Transmitting data over noisy channels is an important and interesting problem with many real life applications, such as wireless communications, 5G,  Internet of Things (IoT), etc. To address the problem, data is encoded with error correcting codes prior to transmission. The added redundancy allows the receiver to decode the original message. Error correcting codes are usually constructed in a specific manner to allow for efficient decoding. It is common practice to ignore the added noise, and treat it as nuisance. In this talk, we show how information of the noise can be squeezed to help the decoding process. We introduce Soft Guessing Random Additive Noise Decoding (SGRAND), a GRAND variant that decodes by guessing over the noise sequences, rather than trying to identify the transmitted code word directly. SGRAND is a Maximum Likelihood (ML) decoder in the soft detection setting, and as is the case with all GRAND variants, is a universal decoder.

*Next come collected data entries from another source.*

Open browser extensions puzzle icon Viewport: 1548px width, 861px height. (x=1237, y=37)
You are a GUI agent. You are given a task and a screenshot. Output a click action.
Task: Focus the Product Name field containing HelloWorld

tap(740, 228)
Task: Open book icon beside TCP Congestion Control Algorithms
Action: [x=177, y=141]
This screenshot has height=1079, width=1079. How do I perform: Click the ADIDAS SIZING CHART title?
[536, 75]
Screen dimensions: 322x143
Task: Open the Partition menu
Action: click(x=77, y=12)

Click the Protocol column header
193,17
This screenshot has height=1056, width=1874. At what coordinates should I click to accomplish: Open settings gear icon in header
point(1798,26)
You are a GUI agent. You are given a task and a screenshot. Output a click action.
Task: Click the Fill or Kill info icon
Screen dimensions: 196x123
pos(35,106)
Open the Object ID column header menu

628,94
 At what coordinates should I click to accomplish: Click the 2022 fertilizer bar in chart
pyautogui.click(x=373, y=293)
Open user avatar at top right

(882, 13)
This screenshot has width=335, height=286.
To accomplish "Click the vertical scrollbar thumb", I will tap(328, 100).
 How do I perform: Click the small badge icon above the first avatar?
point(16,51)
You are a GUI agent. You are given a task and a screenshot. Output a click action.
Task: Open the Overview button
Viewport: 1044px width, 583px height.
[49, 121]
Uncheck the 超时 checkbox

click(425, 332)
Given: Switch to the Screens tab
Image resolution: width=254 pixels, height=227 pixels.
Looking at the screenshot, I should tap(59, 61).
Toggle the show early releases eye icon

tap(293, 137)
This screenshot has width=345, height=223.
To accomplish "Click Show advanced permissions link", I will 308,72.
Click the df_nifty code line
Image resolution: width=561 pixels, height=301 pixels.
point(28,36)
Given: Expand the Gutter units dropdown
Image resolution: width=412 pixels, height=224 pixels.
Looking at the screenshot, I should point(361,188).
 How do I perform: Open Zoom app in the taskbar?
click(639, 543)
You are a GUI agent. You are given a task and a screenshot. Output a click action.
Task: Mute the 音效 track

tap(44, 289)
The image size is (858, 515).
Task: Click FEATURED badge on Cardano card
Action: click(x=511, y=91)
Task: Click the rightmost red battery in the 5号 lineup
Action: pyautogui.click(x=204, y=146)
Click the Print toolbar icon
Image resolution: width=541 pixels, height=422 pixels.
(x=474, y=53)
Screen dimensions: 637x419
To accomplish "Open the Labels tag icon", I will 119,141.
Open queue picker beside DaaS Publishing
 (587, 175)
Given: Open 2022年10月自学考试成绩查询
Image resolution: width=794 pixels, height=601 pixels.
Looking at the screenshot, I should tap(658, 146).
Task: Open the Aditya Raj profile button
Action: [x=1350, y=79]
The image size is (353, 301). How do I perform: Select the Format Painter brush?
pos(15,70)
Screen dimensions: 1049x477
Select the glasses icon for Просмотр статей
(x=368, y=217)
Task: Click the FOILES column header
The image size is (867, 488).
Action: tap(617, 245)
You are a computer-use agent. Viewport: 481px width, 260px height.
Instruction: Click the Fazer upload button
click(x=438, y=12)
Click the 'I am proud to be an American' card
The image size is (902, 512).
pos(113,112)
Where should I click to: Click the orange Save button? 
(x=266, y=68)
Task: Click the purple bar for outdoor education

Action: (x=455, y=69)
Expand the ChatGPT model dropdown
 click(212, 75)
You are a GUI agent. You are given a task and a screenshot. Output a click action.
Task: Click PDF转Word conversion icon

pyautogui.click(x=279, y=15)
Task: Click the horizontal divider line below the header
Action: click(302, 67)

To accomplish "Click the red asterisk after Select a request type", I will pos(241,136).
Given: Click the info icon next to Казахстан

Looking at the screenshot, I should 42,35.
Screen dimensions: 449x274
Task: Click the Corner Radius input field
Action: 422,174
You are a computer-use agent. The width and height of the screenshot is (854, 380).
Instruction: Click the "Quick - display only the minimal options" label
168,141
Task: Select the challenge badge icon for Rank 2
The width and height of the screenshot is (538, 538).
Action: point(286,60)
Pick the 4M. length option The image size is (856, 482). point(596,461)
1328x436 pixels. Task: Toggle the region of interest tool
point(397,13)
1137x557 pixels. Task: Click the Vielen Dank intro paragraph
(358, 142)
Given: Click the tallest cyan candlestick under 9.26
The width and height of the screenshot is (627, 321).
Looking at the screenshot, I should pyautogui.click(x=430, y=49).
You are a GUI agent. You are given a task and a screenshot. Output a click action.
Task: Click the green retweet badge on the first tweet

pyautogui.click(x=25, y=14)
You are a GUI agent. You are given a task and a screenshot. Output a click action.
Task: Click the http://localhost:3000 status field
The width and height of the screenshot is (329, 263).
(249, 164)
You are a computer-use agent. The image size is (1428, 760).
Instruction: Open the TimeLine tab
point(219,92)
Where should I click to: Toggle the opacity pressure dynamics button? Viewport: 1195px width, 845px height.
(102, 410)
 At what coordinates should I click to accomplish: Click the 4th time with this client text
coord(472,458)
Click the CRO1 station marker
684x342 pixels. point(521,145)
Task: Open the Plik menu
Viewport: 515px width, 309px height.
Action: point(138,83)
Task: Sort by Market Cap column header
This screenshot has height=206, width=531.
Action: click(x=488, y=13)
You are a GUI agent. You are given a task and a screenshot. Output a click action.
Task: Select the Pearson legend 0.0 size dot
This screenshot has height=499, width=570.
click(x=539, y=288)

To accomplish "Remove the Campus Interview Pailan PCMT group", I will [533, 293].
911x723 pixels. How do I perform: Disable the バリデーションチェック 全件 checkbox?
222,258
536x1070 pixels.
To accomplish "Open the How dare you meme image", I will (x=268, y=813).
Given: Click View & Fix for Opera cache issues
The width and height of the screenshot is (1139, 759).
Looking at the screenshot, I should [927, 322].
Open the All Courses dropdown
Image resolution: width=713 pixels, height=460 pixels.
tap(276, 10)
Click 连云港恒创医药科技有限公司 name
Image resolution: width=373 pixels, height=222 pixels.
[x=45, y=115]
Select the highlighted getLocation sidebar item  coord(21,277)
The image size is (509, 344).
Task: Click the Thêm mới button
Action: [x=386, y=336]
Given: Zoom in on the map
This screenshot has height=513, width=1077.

We then discuss how Multiple Access Channels (MAC) can be decoded by separating the noise from the interference, which results in a Maximum a-Posteriori (MAP) decoder. Each problem is solved with a dedicated algorithm: SGRAND variation to remove the effects of the noise, and ZigZag decoding on a putative noiseless channel. We eventually show how noise estimation can be used to improve communications over orthogonal channels that are subject to correlated noise, through a method we call Noise Recycling.

Amit Solomon is a Ph.D. student at the Department of Electrical Engineering and Computer Science at Massachusetts Institute of Technology (MIT). He works with Prof. Muriel Mèdard at the Network Coding and Reliable Communication group in the Research Laboratory of Electronics. His research interests include coding theory, information theory, communication, algorithms, machine learning among others. He received a B.Sc. (cum laude), and an M.Sc. in Electrical Engineering from the Technion-Israel Institute of Technology, in 2015 and 2018, respectively.